O que você precisa saber sobre o UFC on Fuel 5

Renato Rebelo | 29/09/2012 às 22:26

Cards pouco badalados geralmente entregam lutas divertidíssimas. Afinal, atletas pouco renomados deixam tudo que têm no octógono visando um lugar ao sol. O UFC on Fuel 5, que acabou há pouco em Nottingham, Inglaterra, seguiu essa linha. Porção preliminar explosiva e bons valores na parte transmitida pela rede de televisão afiliada da FOX.

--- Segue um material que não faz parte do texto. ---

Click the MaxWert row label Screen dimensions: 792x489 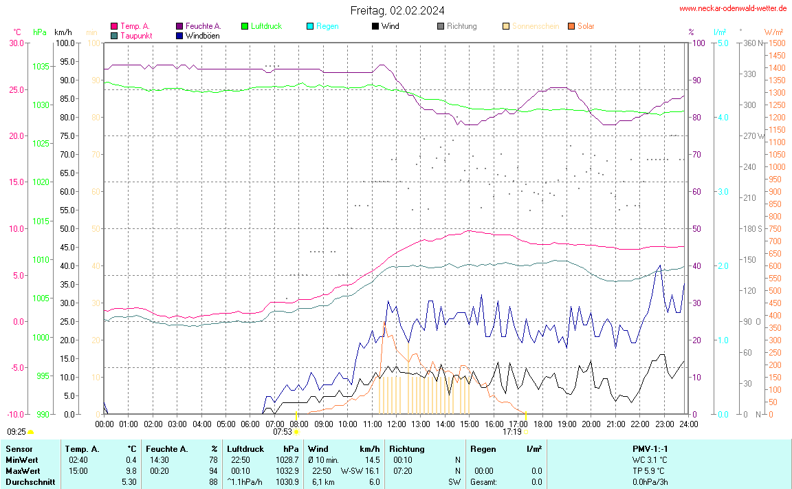point(23,471)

Sem muita enrolação, vamos ao que você precisa saber sobre o evento:

 Estreantes impressionam

Primeira experiência no UFC para Gunnar Nelson e Jimi Manuwa – ambos invictos. O primeiro, islandês, já é conhecido de quem acompanha o cenário da luta agarrada. No ADCC 2009, o faixa-preta de Renzo Gracie terminou em quarto lugar no absoluto, batendo grandes nomes como Jeff Monson e David Avellan. Hoje, sem causar espantos, ele finalizou o veterano Demarques Johnson com um mata-leão. Mas o que chamou atenção sobre Nelson foi sua trocação, que entrou em ação para “amaciar a carne” e conseguir a queda. Sua ótima noção de distância e precisão – vindas de seu passado no karate- incomodaram bastante o adversário. Boa adição aos meio-médios. O outro que estreou bem foi o “Poster Boy” Jimi Manuwa. Ele judiou de Kyle Kingsbury. No Combate HD, cada mão do inglês que entrava era uma careta por aqui. O americano tentou segurar a onda, mas o olho direito completamente fechado o impediu de continuar. Décima primeira vitória por nocaute em 12 apresentações. No entanto, como o comentarista Arthur Mariano denunciou na transmissão, Jimi deve estar faltando às aulas de jiu-jítsu. Quando Kingsbury derrubou, a total ausência de saída de quadril e a postura estática e ereta por baixo deixaram claro que ele ainda tem muito treino pela frente se quiser causar impacto entre os meio-pesados. Na torcida para não virar um Drew Mcfedries ou um Kimbo Slice.

Hardy resurge

No card principal, cinco atletas da casa se apresentaram – e apenas Paul Sass (o homem do triângulo) perdeu. Mas quero falar de Dan Hardy. O “Outlaw” tem um tempero diferente. Prova de sua popularidade no Reino Unido e importância dentro da organização é o fato de quatro derrotas seguidas não terem sido suficientes para lhe tirarem o emprego. O faixa-preta de taekwondo, à la Michael Bisping, misturou bem a trocação com quedas e abocanhou a decisão dos jurados sobre o sofrido Amir Sadollah – garantindo a segunda vitória consecutiva. Dificilmente fará frente contra os tubarões da divisão, mas é um ótimo nome para o plantel de Dana White. A interação dele com o Bruce Buffer pré-luta é sempre divertida.

Struve enfileirou mais um

Stefan Struve provou, mais uma vez, que, se você não é um peso pesado top 5, terá uma longa noite contra o “Scryscraper”. O até então invicto Miocic, de 1,93m de altura acertou bons golpes, mas acabou sucumbindo diante do gigante de 2,13m. O tamanho e a envergadura do holandês é, certamente, um desafio para qualquer um. Na minha visão, o calcanhar de Aquiles está na defesa. Sua guarda é muito aberta, ele se movimenta pouco e absorve muitos golpes. Condição perigosa para a categoria em que um soco é suficiente para definir o combate. Enfim, é a quarta vitória consecutiva dele – que deve, em breve, se testar novamente contra um adversário mais bem ranqueado.